The other featured speakers were Chayo Wilson and Bill Leigh. Corio emceed the artist talks. Gonzo demonstrated sculptural welding techniques alongside fellow PNWS member Andy Kennedy who demonstrated ceramic work. Looney singled out Susan Schimelfining as one volunteer “who has not been mentioned enough.” Looney credited Schimelfining for planning and preparing the food available at various venues. “It was beautifully displayed and delicious as well,” said Looney. “She actually cooked the smoked chicken herself and went to great lengths to make it all work with the schedule of replenishing for each event.”
SE Portland Businesses Host Artists and Guests for International Sculpture Day
The event was sited at three locations in close proximity to one another along Southeast 17th Avenue: Anna Daedalus and Kerry Davis’s Roll-Up Photo Studio + Gallery, which was the venue of last year’s celebration, Voss-Andreae’s new studio, and Rachel Lidskog-Lim’s Dance With Joy Studios. Groups of artists and guests migrated together from one location to the next throughout the evening. Hingston thought the geography of the event added to its appeal. “I thought it was a really fun and engaging event.
The three locations gave the evening a lot of variety, and I thought having the group travel together brought a bit of adventure to the whole thing,” he said. He also had praise for his fellow planners. “It was a great experience working with the planning committee as well as the many people who helped to make it all happen.

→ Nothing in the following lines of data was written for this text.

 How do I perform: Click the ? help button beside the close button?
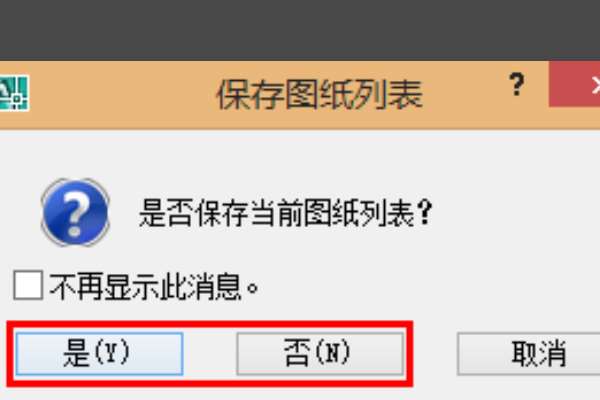[517, 85]
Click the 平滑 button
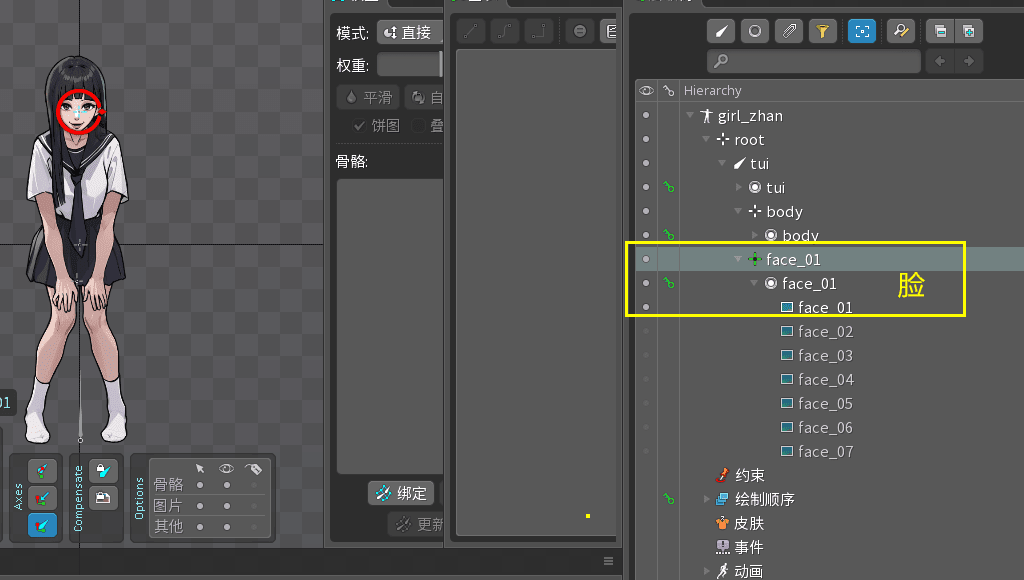This screenshot has height=580, width=1024. point(368,97)
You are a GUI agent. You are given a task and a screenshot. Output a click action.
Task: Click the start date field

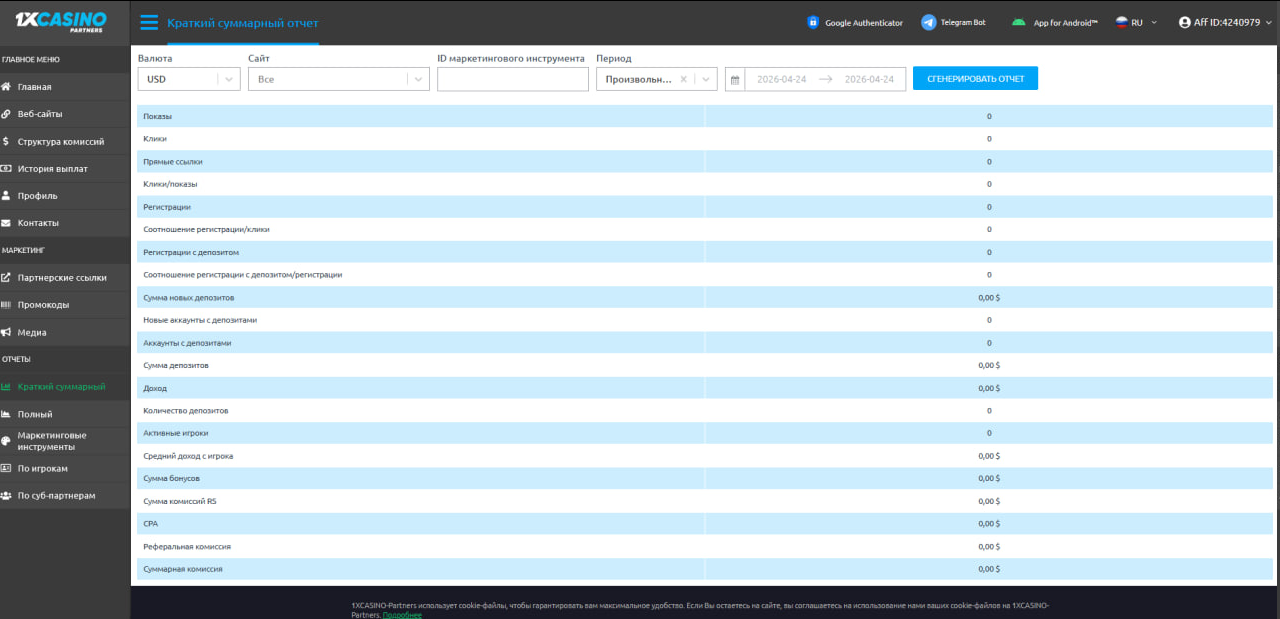(781, 79)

It took a lot of effort from a lot of people, but it was certainly well worth it.” Corio was pleased with the outcome as well. “All and all, a smashing success! I am proud to be part of the planning team,” she said. She thought the audience at the artist presentations seemed “laid back and really interested in hearing what the artists had to say.” She said they asked “good questions” and with “a fair bit of laughter,” which, she added, made her job as emcee easier.

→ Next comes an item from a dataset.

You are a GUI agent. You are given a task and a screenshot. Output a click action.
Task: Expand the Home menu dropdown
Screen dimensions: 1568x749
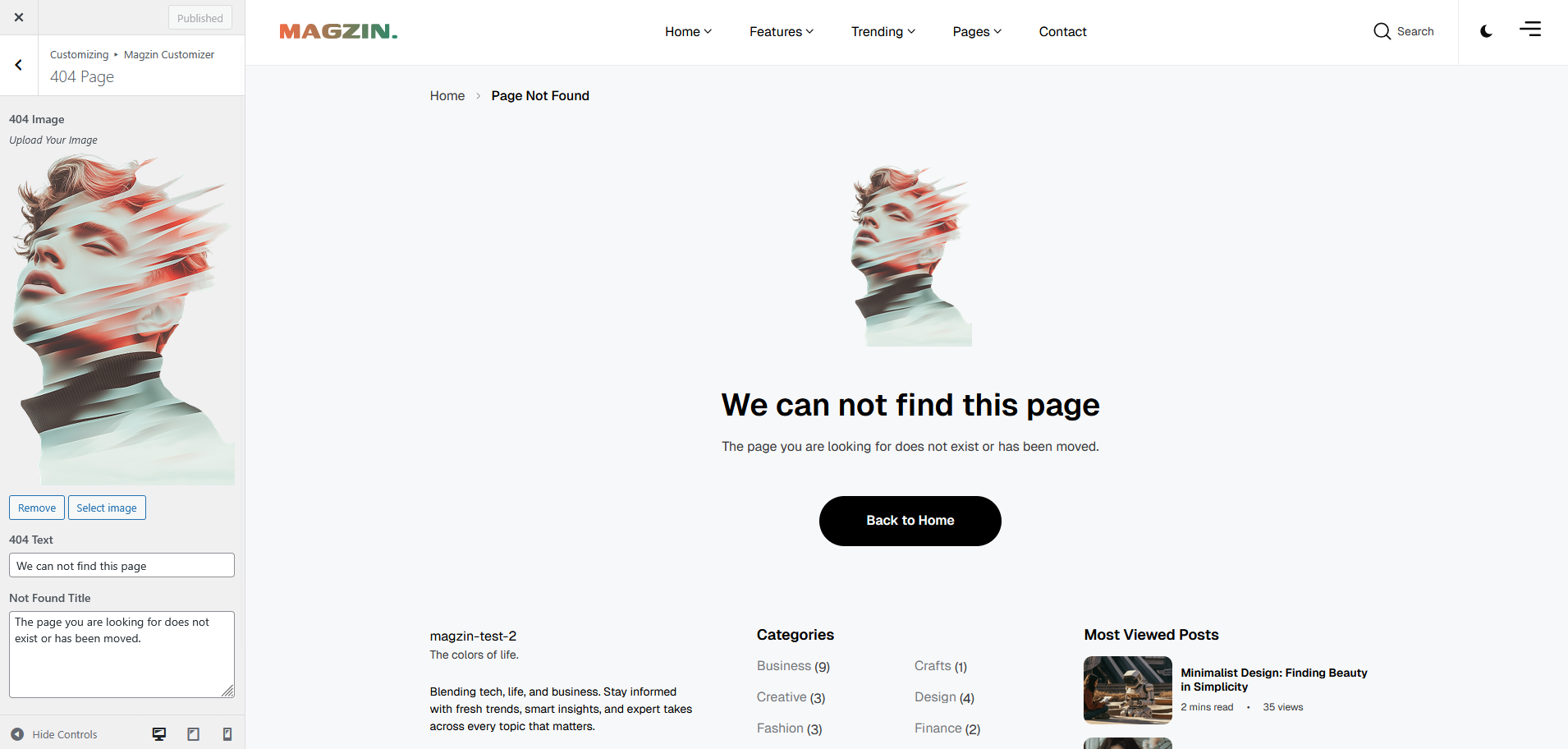(x=688, y=31)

International Sculpture Day a Success
Corio summarized the event. “I felt a fun, joyful vibe throughout the evening. The show at Roll-Up (Gallery) was full of folks looking at art and enjoying themselves.” While it was difficult to count overall attendance at the event owing to its being spread out across three venues, it was possible to get a good count of the people attending the artist talks.
Corio and Looney agreed the number there was about 75 with a few others gathered just outside the door to the room where food and beverages were available. Paul Haist, the newsletter editor, who was focused on watching and photographing what was going on, though overall attendance could not be much less than about 200. The celebration would not have been possible without the generous support of many in the community including sponsors Cobalt Designworks, Dance With Joy Studios, Form 3D Foundry, Bill Leigh, Roll-Up Photo Studio + Gallery, the International Sculpture Center in Hamilton, N.J. (publishers of Sculpture Magazine) and Julian Voss-Andreae.